Драстен медленно повернулся. Она выглядела почти такой же шокированной собственными словами, как и он.
Она поникла под давлением его взгляда, а потом пробормотала: Но я хотела его.
Драстена привело в ярость. Как осмелилась она ложно обвинять его? Что если его нареченная услышит об это? Если бы отец Ани услышал претензии этой маленькой женщины, что он грубо изнасиловал ее, а потом отрекся, он мог бы отменить свадьбу!
Кто бы она ни была – ей не удастся выместить гнев на его, не рожденных детях.
Ворча, он пересек пространство между ними в три шага, сгреб ее одной рукой и перебросил через плечо, сдерживающая вторая рука лежала на ее заду.
Сдерживающая рука, которая не могла не оценить этот зад, которая разозлила его еще больше.
Игнорируя протесты отца, он важно прошествовал к двери, рывком распахнул ее и выбросил завравшуюся девицу, головой вперед, в колючей кустарник.
Чувствуя одновременно оправданным, и как самый сожалеющий мошенник во всей Альбе, он хлопнул дверью, скользнул задвижкой, прислонился спиной к ней и сложил руки поперек груди, словно заговаривал дверь отчего-то на много опаснее, чем просто лгущая девушка. Словно Хаос собственной персоны в данный момент был зажат в его преградах – отец непреодолимо бледно-лиловом и полыхал жаром.
– И это конец разговора,– твердо сказал он Сильвану. Но это не прозвучало так твердо, как он намеревался. По правде, его голос поднялся немного в конце, и его утверждение несло вопрошающую интонацию. Видел ли он до этого своего отца онемевшим? задумался он.
Так или иначе, у него было чувство, что выброшенная врушка в колючем кусте ничему не положила конец.
Действительно, предположил он, что вне зависимости от того что произошло, это только начало.
Был бы он суевернее, то мог бы вообразить, что слышал скрип колес судьбы, когда они повернулись.
Глава 14
Гвен негодующе быстро заговорила, когда вылезла из куста, выдергивая колючие листочки из волос. Там, где она была меньше чем двенадцать часов назад, снова на карачках на проклятом пороге.

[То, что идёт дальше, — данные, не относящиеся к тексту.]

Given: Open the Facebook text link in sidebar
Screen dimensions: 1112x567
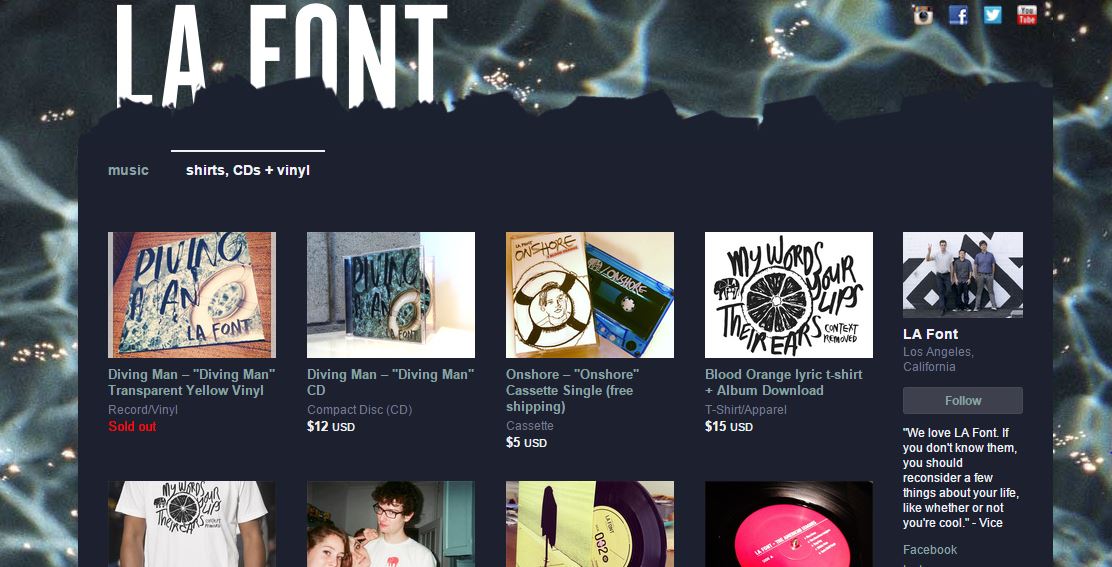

Рассерженная, она запрокинула голову назад и пронзительно закричала: – Впустите меня.
Дверь, жестоко, оставалась закрытой. Она откинулась на пятки и заколотила кулаками в дверь. Аргумент, прорывающийся внутрь замка, был таким громким, что она знала, они никогда не услышат его за таким шумом.

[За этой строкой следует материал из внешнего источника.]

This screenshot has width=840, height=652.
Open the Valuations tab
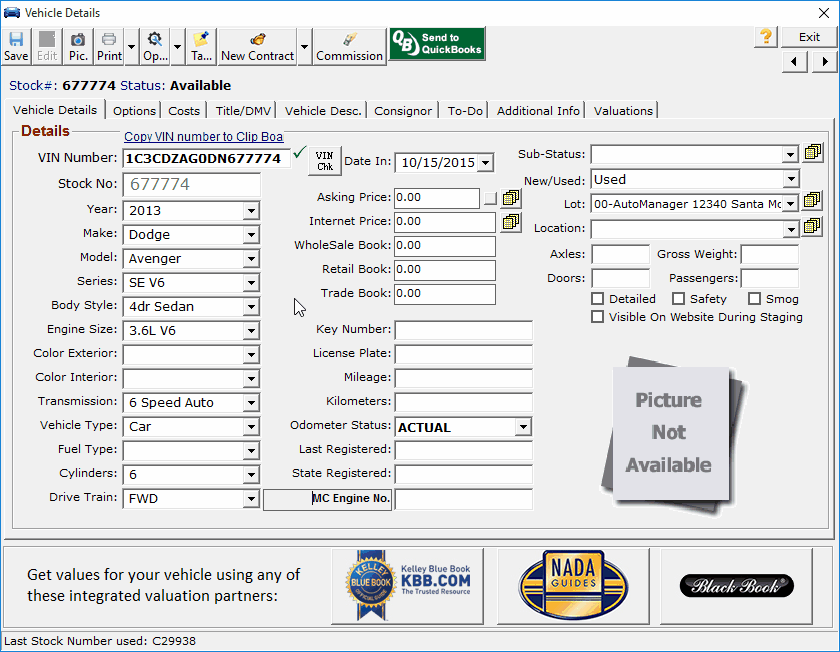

Она глубоко вздохнула и размышляла о том, что она только, что сделала, думая, что сигарета пройдет длинный путь, разъясняя ее ум, и чашка крепкого кофе могла бы сейчас восстановить ее душевное равновесие.
Ладно, она признала: – Это было унизительно глупо. Она сказала самую наихудшую вещь, которую возможно говорила, гарантировавшую вывести его из себя.
Но она прошла через многое за последние двадцать четыре часа, и логика, точно не была господствующей планетой, в ее маленькой вселенной, когда Драстен повернулся спиной к ней. Эмоции, эта намного большая неисследованная планета, вызвала непреодолимое натяжение ее остроумия.
Она не имела ни какой практики с эмоциями, что бы обращаться с ними с ловкостью, и ей Богу, этот мужчина заставил ее чувствовать так много, что просто ставило в тупик.
Впервые увидев его, она стояла на верху лестницы несколько секунд, смотря на него со страхом в глазах, едва слушая разговор, идущий внизу.
Он разительно отличался от окружения в любом столетии. Даже, когда она считала его умственно помешанным, она находила его опасно привлекательным. В его естественной стихии он был в два раза неотразимее. Теперь, она знала это, он истинный лордом шестнадцатого века. Она удивилась, как она даже могла верить в другое.